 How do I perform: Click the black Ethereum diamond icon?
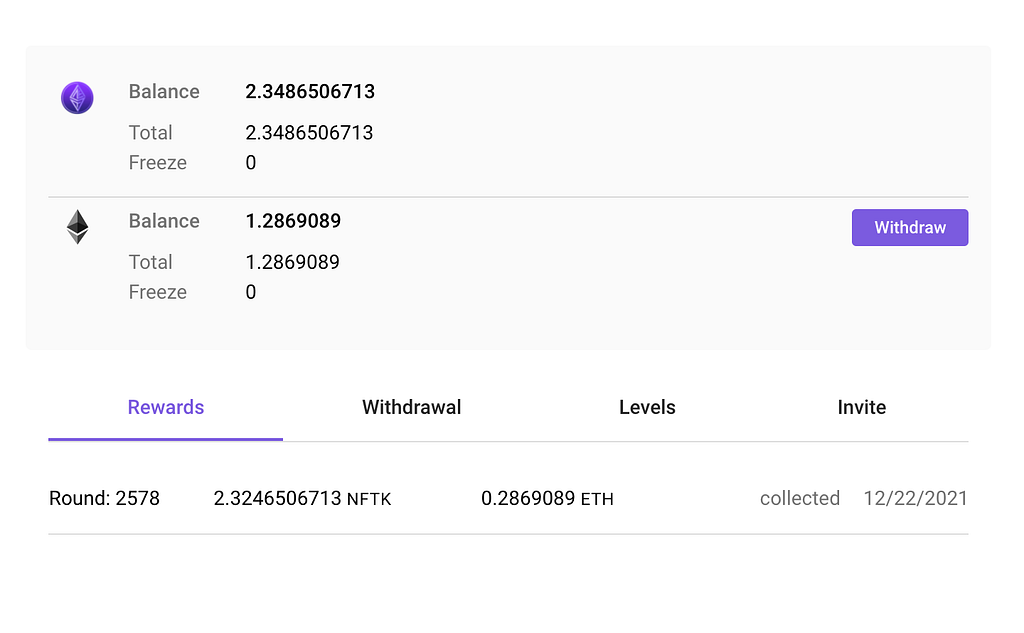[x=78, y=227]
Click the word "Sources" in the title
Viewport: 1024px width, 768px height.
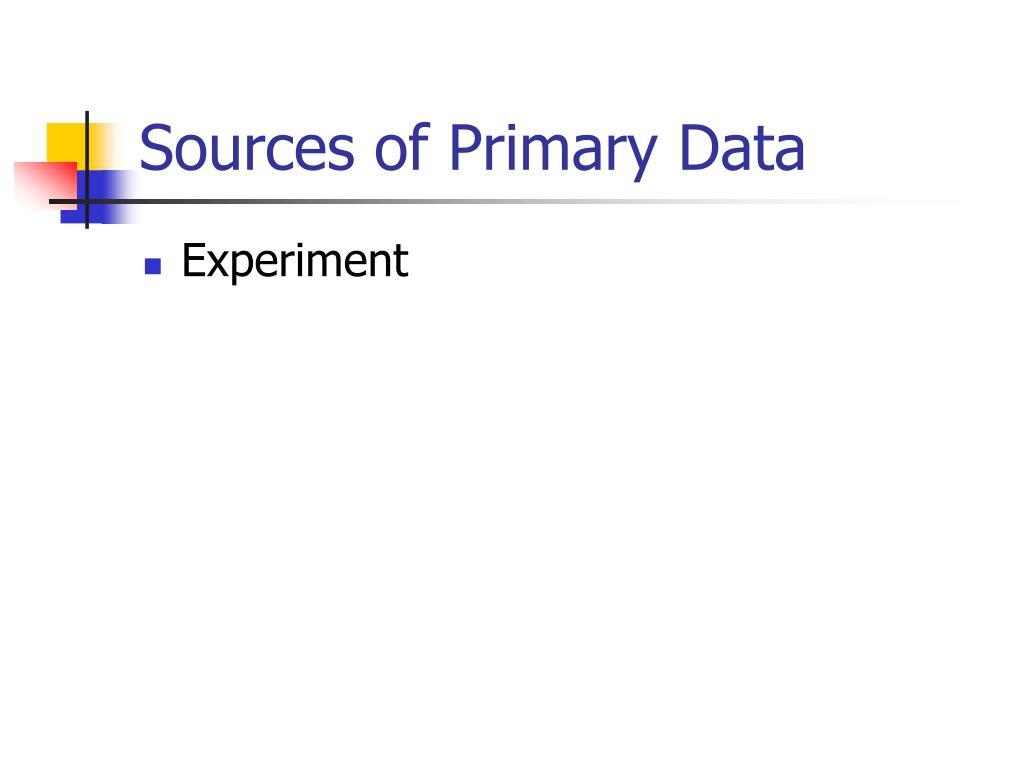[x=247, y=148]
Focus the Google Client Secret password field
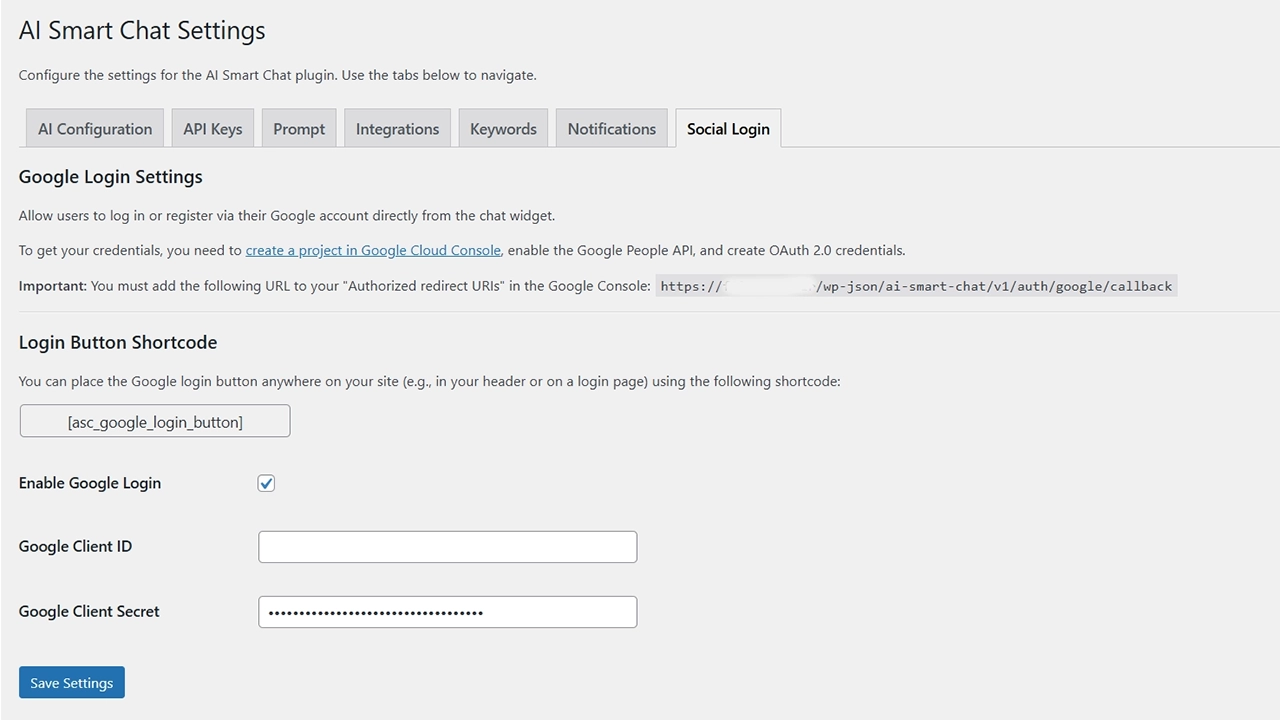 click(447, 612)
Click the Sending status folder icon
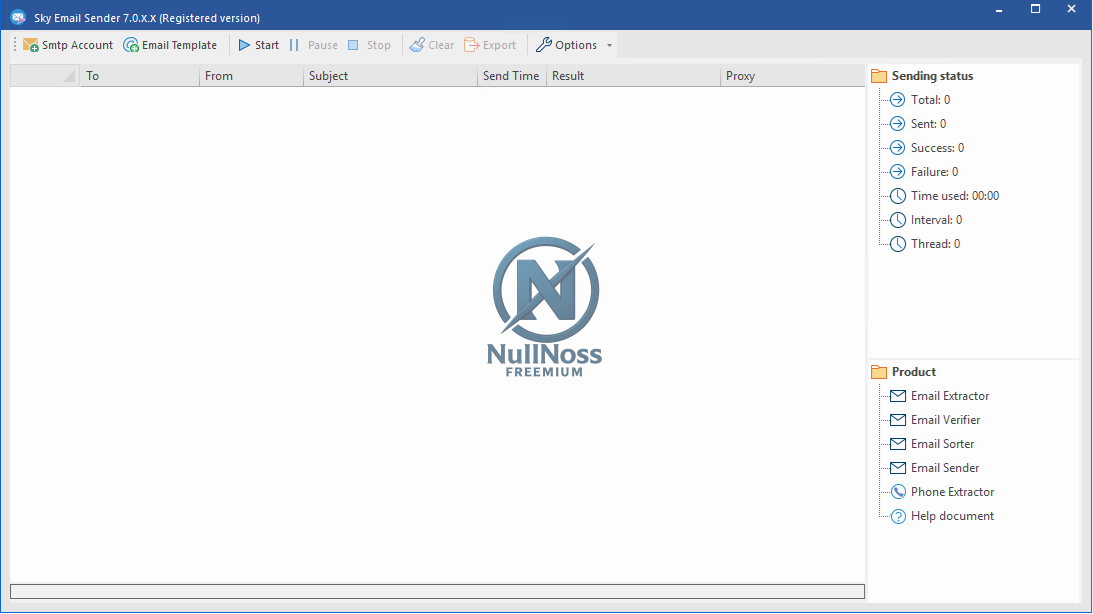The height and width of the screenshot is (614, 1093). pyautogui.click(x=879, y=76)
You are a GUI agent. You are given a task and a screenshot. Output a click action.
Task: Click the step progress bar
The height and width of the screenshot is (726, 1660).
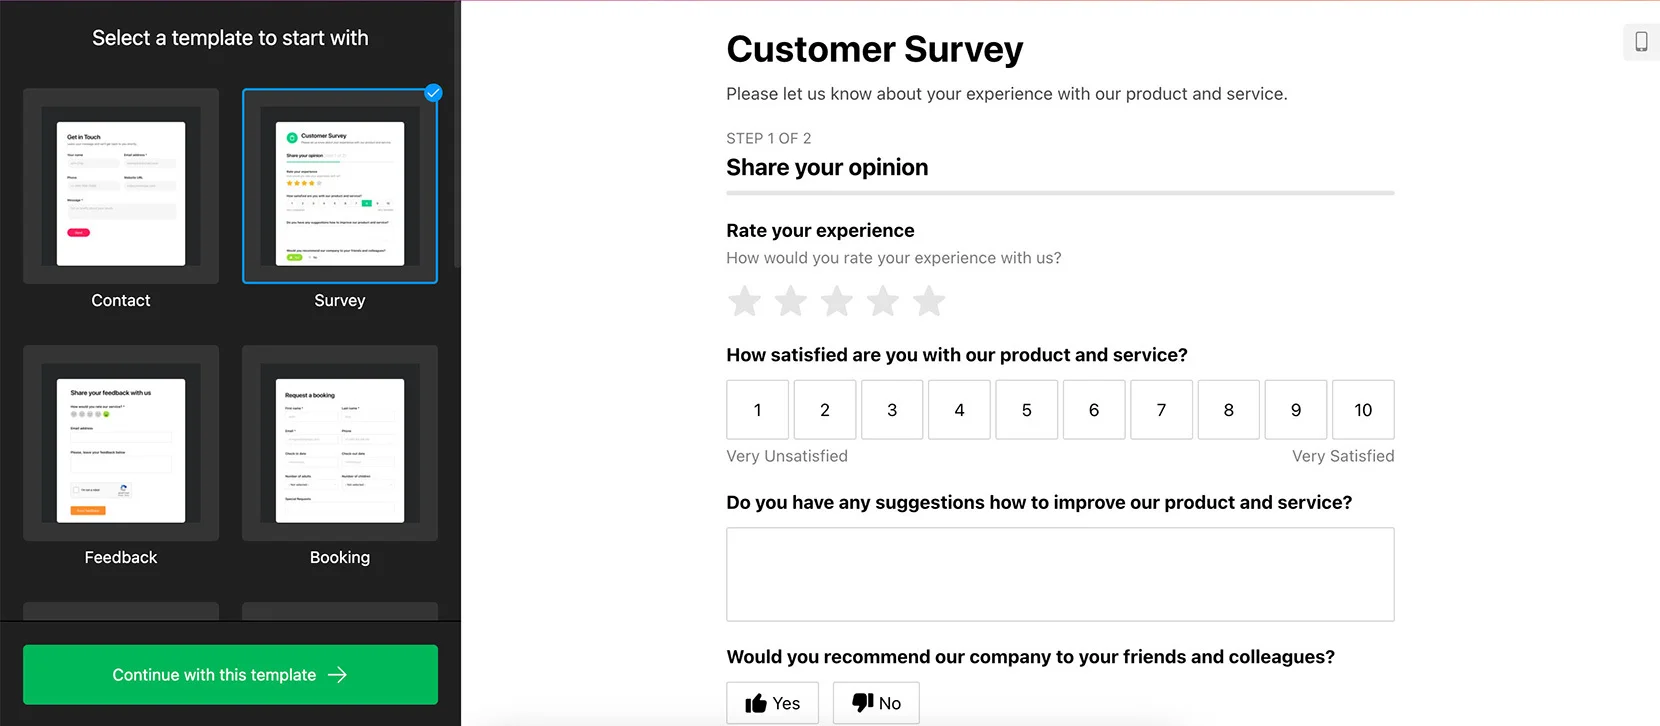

> [ACTIVITY] What you write must match, line for line, the records from the line containing "Click the word" through the last line, with every picture left out.

> [OUTPUT FOR THIS EXERCISE]
Click the word "Sources" in the title
Viewport: 1024px width, 768px height.
[x=247, y=148]
Focus the Google Client Secret password field
 click(447, 612)
Click the Sending status folder icon
The height and width of the screenshot is (614, 1093). pyautogui.click(x=879, y=76)
You are a GUI agent. You are given a task and a screenshot. Output a click action.
Task: Click the step progress bar
The height and width of the screenshot is (726, 1660).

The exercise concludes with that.